Fascination with the machine, the machine’s betrayal of its operator’s body, the consequent danger made comic and sexy—these are mostly familiar landmarks in Larson territory, but this work is more playful and satisfying than the vaguely medieval wooden work/torture machines he used to make.

This freebooter’s vessel gives rise to suppressed fantasies of what power could be–individual daring! exploration! invention!–before the American Imperium and its Patriot Acts shut down any such possibilities for the duration. But that’s what the parallel reality known as “art” is for, often–to serve as a sort of bank of possibilities disallowed by current realities.

Larson noted in his artist talk that, instead of sketching plans for his sculptures, he writes little stories that describe them, stories that he keeps private. He once showed the stories with the work, he said, but no longer wants to. The stories tend to preempt the viewer’s attention and prevent real perception of the sculpture. He apparently, then, builds these things raw, without a drawn plan or sketch: saws, fastens, rejiggers, the whole thing, in a sort of improvising process.

This is pretty impressive with a work this large and complex—and it’s a working process that reveals an intense fascination with physical making and the difficult interaction of maker’s body and the body of the made, evidenced in some form in all of Larson’s work. In this world the machine is an embodied intention that enslaves its users even while it serves them: it’s also a really nifty image out of a comic book, a projection of an adolescent desire to be mastered by one’s tools of mastery.
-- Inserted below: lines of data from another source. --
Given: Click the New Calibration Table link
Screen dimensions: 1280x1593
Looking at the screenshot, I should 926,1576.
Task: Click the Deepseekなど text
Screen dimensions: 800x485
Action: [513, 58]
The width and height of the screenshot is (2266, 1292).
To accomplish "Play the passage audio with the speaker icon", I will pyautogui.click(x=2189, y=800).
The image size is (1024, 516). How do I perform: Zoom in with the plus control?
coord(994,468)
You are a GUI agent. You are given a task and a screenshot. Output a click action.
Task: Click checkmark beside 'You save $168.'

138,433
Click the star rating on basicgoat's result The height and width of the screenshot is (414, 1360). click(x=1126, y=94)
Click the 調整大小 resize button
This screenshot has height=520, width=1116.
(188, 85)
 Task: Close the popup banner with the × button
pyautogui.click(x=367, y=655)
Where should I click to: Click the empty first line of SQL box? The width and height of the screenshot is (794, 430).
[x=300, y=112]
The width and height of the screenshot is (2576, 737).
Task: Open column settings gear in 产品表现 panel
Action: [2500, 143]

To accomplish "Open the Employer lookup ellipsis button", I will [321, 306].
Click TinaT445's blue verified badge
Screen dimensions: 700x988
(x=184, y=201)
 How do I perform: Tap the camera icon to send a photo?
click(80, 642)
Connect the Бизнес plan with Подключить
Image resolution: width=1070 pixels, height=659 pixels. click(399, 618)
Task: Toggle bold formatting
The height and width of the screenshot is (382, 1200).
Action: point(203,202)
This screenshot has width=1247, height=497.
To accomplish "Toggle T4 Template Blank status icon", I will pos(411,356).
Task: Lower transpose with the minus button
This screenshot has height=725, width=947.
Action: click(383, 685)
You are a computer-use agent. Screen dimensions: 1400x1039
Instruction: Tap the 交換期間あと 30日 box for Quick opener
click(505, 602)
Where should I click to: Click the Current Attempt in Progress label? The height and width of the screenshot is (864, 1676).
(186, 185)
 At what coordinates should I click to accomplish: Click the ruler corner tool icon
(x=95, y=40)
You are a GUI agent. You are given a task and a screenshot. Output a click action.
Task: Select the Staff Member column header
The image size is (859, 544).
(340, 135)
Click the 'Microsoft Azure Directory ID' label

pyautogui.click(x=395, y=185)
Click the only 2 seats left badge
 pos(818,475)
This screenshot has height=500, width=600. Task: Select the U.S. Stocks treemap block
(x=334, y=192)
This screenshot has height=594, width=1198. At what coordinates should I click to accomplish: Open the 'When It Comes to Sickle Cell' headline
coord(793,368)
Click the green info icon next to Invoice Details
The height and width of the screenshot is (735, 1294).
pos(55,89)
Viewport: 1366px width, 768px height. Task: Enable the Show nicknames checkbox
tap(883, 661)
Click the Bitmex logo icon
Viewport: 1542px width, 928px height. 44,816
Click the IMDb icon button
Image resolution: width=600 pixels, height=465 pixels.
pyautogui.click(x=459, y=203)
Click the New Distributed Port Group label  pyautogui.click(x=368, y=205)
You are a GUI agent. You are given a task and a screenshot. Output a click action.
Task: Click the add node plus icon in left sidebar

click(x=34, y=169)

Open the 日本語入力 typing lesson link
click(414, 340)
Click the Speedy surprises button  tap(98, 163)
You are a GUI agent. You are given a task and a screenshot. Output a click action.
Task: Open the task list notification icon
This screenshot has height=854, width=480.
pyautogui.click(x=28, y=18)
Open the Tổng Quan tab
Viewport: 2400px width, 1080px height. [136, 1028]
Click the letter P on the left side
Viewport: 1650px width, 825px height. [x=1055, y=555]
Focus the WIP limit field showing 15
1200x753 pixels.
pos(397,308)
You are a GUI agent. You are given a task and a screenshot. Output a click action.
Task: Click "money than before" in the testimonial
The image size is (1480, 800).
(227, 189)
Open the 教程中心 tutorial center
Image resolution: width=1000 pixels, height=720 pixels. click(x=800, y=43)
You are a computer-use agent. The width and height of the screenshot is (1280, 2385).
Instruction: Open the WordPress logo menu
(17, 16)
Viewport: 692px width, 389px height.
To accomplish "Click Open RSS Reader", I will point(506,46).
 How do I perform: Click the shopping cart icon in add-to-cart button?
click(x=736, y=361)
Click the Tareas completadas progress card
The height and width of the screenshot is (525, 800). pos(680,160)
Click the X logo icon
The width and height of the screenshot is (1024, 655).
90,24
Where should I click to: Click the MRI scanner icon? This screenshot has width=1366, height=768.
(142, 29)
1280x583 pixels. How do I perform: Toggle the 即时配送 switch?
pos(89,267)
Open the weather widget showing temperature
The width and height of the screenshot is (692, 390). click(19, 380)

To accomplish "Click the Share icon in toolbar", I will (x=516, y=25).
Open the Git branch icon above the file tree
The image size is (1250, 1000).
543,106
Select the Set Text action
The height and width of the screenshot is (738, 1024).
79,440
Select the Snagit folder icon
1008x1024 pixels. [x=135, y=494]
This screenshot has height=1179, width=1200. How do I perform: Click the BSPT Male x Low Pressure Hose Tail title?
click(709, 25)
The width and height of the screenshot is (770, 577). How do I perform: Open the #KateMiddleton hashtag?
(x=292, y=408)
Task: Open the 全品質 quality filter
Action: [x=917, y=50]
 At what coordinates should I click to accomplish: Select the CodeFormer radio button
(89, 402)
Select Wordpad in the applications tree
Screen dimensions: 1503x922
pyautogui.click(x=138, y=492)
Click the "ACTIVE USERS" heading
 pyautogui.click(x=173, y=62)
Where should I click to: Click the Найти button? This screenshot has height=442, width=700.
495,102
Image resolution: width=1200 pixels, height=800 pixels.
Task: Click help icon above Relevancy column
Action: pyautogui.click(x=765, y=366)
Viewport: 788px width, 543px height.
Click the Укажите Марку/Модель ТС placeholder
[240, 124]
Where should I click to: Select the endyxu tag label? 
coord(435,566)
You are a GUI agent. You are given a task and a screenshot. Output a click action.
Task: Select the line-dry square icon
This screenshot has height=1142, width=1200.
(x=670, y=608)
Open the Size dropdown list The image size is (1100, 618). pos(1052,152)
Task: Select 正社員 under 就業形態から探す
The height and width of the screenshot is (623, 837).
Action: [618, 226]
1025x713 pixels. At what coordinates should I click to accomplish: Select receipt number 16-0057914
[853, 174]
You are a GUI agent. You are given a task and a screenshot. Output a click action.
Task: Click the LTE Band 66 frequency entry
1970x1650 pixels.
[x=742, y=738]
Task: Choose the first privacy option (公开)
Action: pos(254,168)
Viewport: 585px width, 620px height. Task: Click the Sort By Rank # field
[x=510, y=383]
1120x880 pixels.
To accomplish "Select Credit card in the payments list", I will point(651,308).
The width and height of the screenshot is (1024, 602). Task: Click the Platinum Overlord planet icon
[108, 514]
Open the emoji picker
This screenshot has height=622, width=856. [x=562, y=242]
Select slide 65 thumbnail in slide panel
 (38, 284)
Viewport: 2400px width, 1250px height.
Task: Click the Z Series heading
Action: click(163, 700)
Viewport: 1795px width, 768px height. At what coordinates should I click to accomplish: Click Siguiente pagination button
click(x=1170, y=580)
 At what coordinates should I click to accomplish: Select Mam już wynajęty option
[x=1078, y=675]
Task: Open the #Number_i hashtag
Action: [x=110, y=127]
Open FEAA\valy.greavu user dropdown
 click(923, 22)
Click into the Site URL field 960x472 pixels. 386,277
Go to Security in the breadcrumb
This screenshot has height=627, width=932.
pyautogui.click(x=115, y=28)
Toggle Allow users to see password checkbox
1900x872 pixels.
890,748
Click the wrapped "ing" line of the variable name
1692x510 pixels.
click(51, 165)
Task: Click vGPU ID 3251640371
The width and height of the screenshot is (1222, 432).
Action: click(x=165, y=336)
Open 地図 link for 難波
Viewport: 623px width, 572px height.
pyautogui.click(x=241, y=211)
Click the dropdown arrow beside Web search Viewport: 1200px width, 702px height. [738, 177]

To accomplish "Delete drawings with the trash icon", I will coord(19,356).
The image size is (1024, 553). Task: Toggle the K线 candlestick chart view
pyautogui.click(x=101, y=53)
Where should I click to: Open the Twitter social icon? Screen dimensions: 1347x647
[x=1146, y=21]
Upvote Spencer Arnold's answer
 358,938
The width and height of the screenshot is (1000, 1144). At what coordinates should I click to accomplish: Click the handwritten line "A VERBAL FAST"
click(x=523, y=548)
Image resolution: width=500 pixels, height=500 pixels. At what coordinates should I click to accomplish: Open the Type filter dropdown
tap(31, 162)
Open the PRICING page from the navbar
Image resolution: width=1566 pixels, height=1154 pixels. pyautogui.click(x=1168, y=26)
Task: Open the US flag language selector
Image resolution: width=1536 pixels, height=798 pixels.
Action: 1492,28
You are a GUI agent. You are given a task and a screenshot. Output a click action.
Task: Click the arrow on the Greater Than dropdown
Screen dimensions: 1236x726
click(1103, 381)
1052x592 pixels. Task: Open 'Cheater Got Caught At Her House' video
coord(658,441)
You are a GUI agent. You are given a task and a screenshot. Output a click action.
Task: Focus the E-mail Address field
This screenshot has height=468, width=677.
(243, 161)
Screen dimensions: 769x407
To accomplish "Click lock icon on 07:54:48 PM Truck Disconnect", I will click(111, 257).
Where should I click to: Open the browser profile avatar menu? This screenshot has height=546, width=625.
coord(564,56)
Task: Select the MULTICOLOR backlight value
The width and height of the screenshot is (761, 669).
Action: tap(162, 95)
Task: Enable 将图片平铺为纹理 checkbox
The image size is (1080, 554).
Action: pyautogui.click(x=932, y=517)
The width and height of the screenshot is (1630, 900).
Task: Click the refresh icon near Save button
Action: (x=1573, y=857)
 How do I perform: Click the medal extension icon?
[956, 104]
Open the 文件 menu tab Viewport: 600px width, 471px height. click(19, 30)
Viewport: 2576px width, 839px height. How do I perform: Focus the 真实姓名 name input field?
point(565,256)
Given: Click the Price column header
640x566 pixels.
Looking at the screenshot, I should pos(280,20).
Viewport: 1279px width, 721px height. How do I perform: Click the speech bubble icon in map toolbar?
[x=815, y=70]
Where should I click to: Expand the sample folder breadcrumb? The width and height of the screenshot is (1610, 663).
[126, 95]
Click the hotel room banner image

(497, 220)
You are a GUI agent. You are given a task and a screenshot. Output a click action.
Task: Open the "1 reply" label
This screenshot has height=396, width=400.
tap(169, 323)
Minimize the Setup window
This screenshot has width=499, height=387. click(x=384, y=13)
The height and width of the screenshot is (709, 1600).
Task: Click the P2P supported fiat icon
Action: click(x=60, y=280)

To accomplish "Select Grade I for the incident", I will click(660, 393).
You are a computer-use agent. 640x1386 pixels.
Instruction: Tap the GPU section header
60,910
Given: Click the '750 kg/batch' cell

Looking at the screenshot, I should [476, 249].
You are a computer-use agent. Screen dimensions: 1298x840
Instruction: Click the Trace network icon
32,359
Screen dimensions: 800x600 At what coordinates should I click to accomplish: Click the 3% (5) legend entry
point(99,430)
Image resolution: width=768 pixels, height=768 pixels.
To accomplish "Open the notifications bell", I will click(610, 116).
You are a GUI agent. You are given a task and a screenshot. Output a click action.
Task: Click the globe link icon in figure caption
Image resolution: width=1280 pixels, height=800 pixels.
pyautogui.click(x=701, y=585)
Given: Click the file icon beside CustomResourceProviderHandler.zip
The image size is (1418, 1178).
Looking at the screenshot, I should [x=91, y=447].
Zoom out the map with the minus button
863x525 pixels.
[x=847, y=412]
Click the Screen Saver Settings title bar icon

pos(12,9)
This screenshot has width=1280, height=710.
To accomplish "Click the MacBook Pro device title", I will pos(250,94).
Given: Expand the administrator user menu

This show also includes a video that harks back to Larson’s earlier work, sexualizing the human/machine symbiosis with lots of drippy viscous fluids and the fact that the crude and encompassing machine is manipulated (by New York-based video artist Rico Gatson—you may have seen his work at Franconia) by mouth. This 10-minute exercise in the theater of laboring orifices is less interesting than the sculpture. It gives rise to fewer lines of association, and is portentous without being meaningful, despite its play with black and white skin and black and white fluids mingling. There’s maybe potential meaning there, but it’s not claimed by the work—it just sort of hangs in the air around it.

The drawings/prints are a surprise. Larson has said that he “doesn’t draw,” and these drawings refer to Leonardo’s fantastical inventions—hardly a source for a non-draftsman. (Larson has said that they come from da Vinci’s sketchbooks, which the printmaker he works with showed him.) On closer inspection, it’s true that he didn’t “draw” these Rube Goldberg assemblages, these impossible machines. They’re made up of bits and pieces that he’s traced onto vellum, lifted from Da Vinci’s drawings. They use, in other words, a mechanistic technique to create marks that have no feeling of the hand, no sense of gesture or invention. In their own way, they’re the product of a “drawing machine”—another offgassing of Larson’s obsession with human/machine pairing. They will become lithographs. What’s on the wall now are digital prints (giclees) of graphite drawings.

This show ranges widely across media, and is very ambitious in its attempt to cover the same theme from many different points. The results are uneven—the sculpture becomes its own entity in a way that none of the other works do–but they show a new level of maturity, paradoxically, in the artist’s playfulness with themes he earlier earnestly belabored.